For each record, copy the text exactly and omit any picture it holds.
───── Material supplied
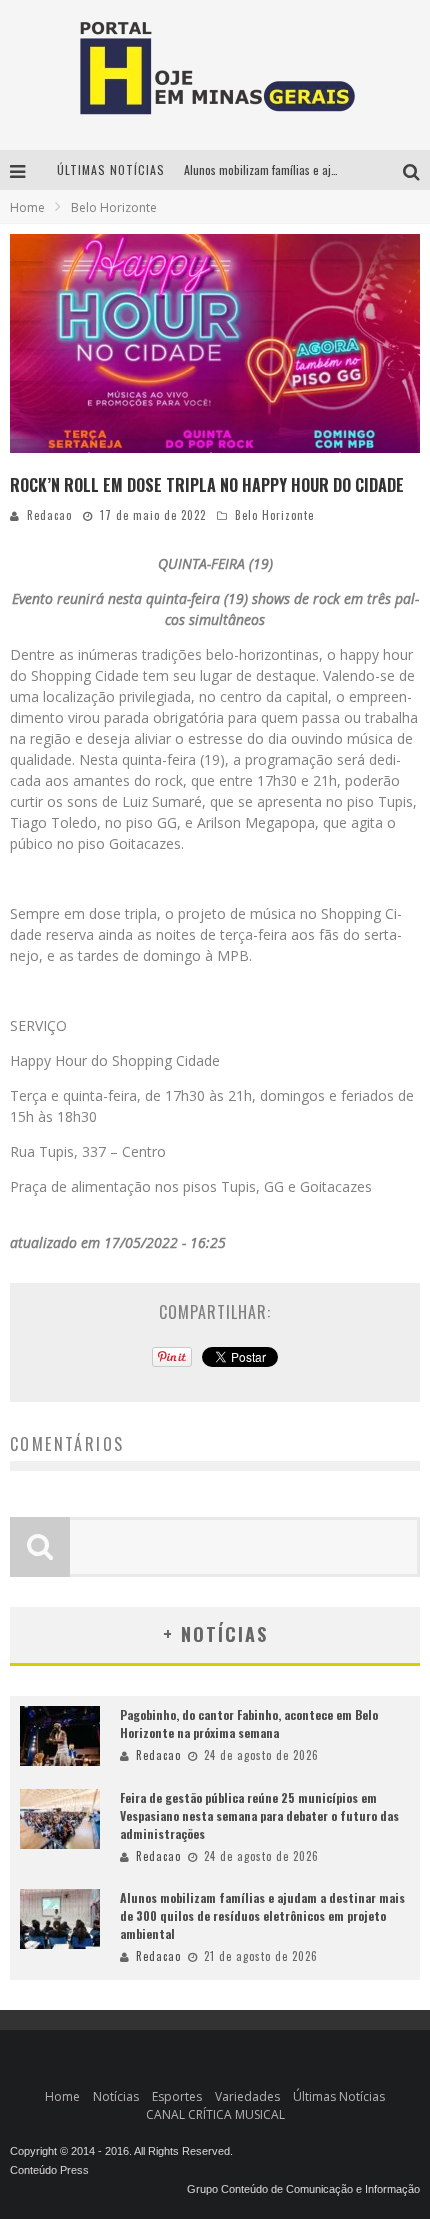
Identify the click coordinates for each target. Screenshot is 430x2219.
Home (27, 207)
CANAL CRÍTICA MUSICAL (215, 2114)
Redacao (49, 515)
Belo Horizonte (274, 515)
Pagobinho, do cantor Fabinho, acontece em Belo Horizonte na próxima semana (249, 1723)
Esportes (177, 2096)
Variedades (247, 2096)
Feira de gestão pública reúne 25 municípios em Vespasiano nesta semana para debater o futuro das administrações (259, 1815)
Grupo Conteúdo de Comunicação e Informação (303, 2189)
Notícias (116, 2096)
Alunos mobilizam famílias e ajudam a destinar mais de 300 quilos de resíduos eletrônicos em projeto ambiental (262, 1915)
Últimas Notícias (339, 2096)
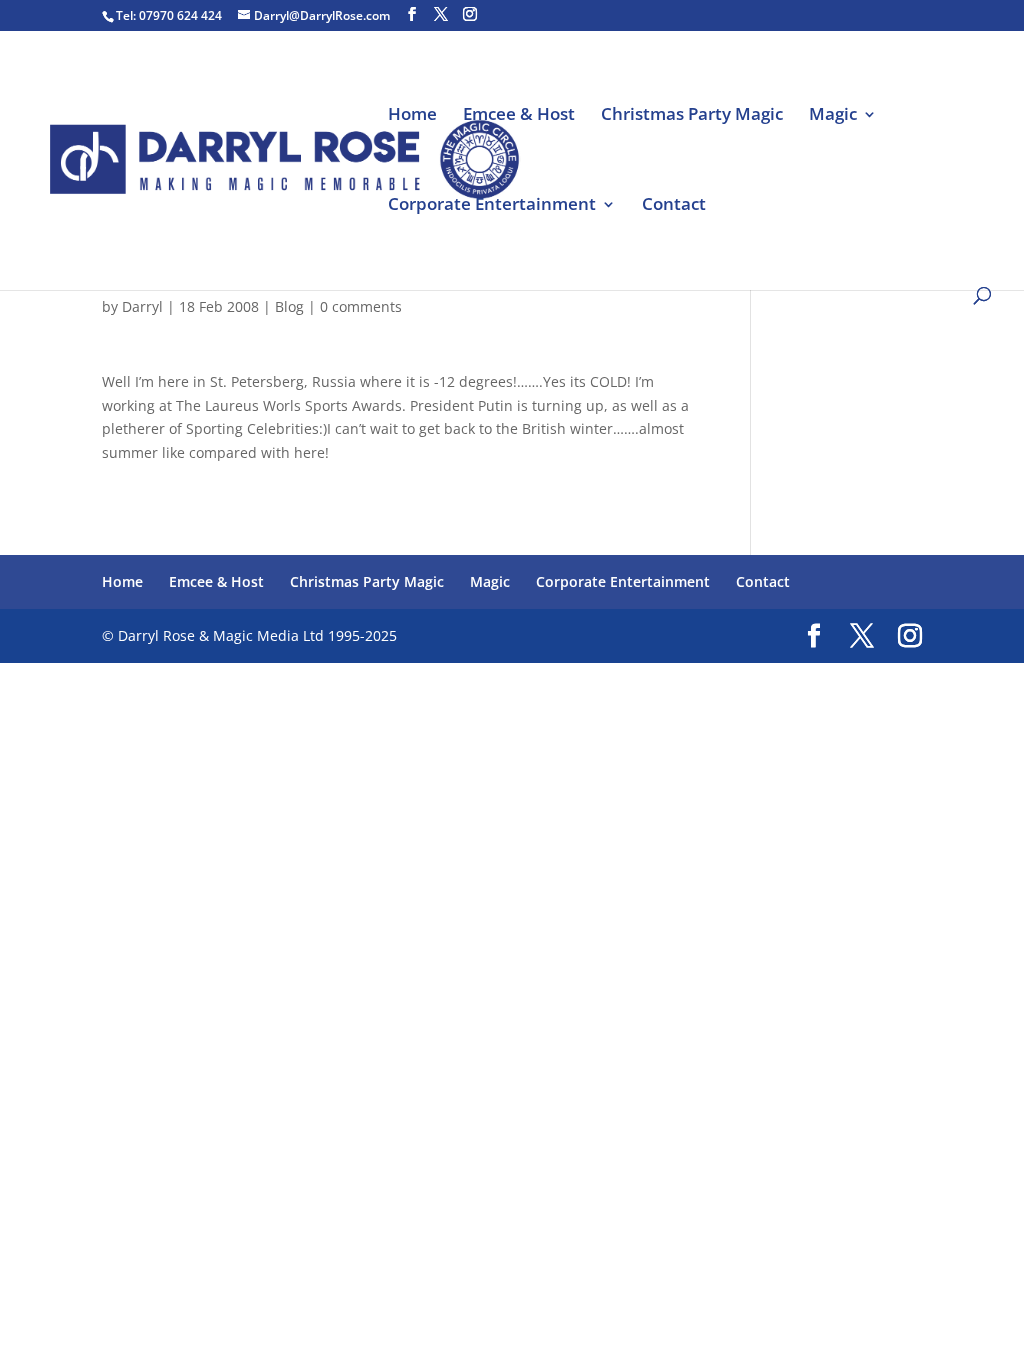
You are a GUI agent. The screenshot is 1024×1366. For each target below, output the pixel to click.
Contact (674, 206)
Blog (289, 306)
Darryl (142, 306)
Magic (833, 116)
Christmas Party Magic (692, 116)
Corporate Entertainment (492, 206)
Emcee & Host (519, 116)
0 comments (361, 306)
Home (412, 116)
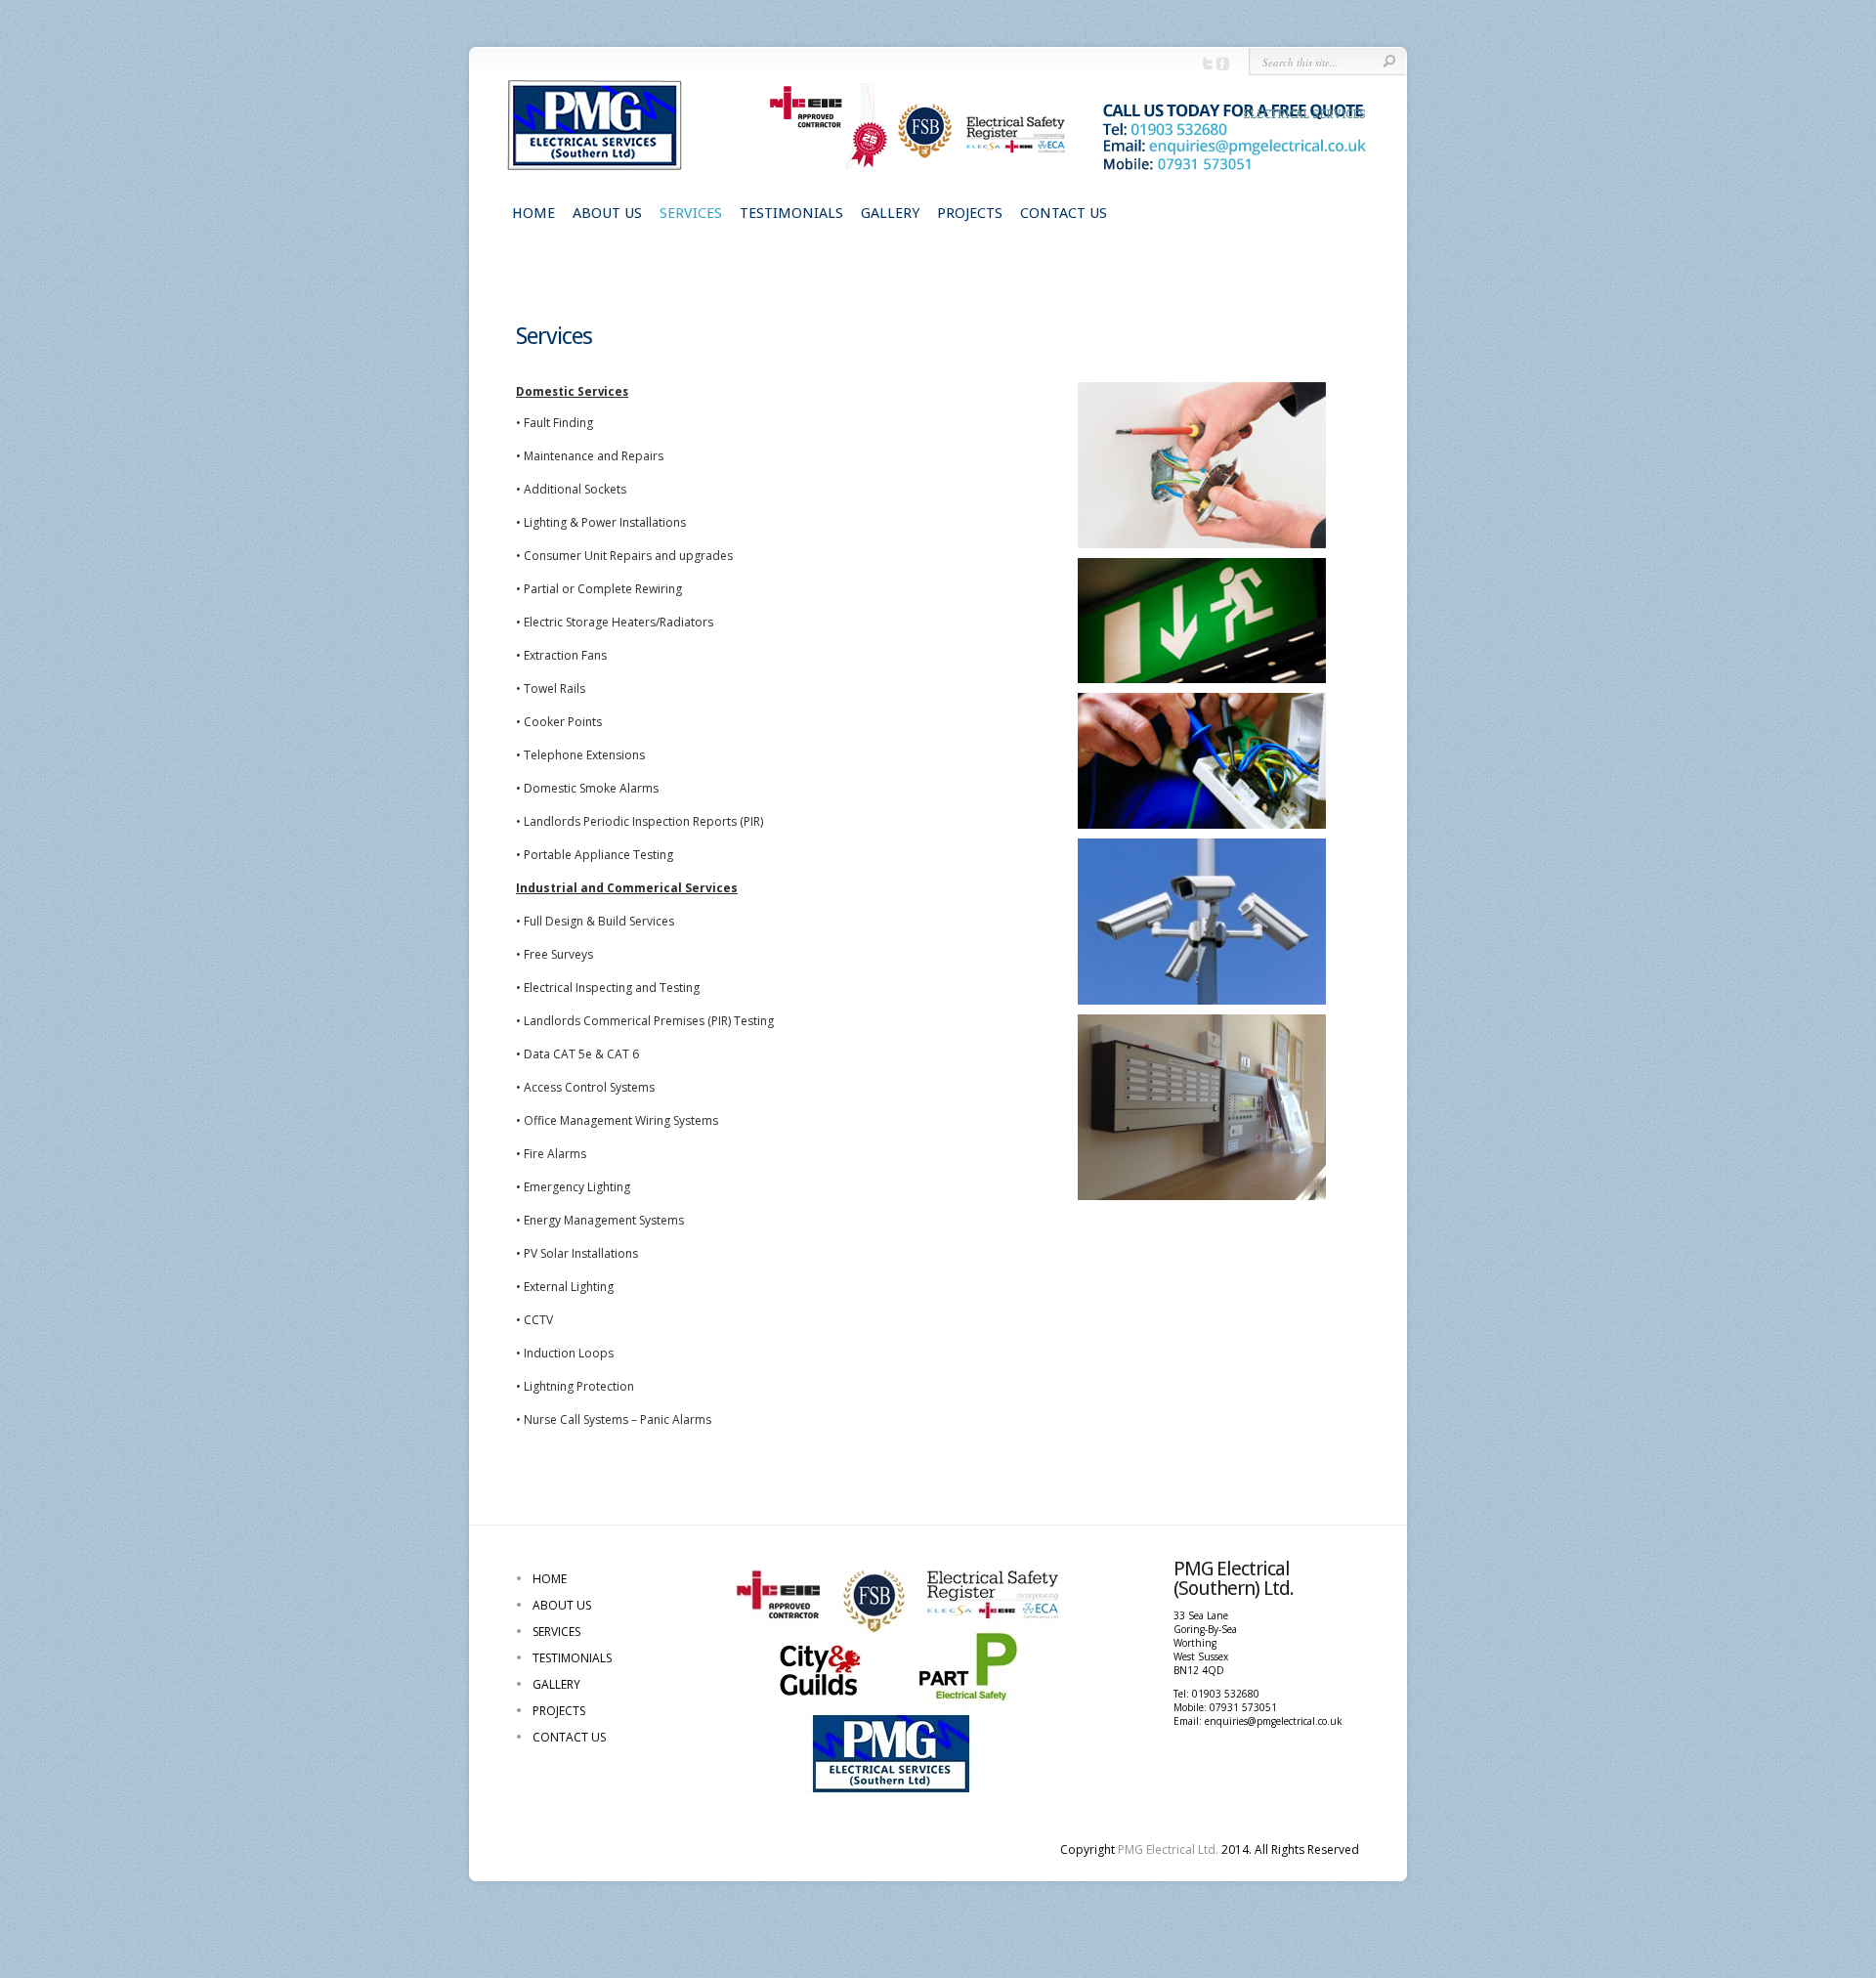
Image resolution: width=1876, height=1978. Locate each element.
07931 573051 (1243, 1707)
──────────
Exercise response:
Identify the click coordinates for each target. Screenshot is 430x2219.
Home (27, 207)
CANAL CRÍTICA MUSICAL (215, 2114)
Redacao (49, 515)
Belo Horizonte (274, 515)
Pagobinho, do cantor Fabinho, acontece em Belo Horizonte na próxima semana (249, 1723)
Esportes (177, 2096)
Variedades (247, 2096)
Feira de gestão pública reúne 25 municípios em Vespasiano nesta semana para debater o futuro das administrações (259, 1815)
Grupo Conteúdo de Comunicação e Informação (303, 2189)
Notícias (116, 2096)
Alunos mobilizam famílias e ajudam a destinar mais de 300 quilos de resíduos eletrônicos em projeto ambiental (262, 1915)
Últimas Notícias (339, 2096)
You are a GUI agent. The screenshot is 1024×1366. For each target below, output the pixel to click.
Contact (674, 206)
Blog (289, 306)
Darryl (142, 306)
Magic (833, 116)
Christmas Party Magic (692, 116)
Corporate Entertainment (492, 206)
Emcee & Host (519, 116)
0 comments (361, 306)
Home (412, 116)
Image resolution: width=1876, height=1978. Locate each element.
07931 573051 (1243, 1707)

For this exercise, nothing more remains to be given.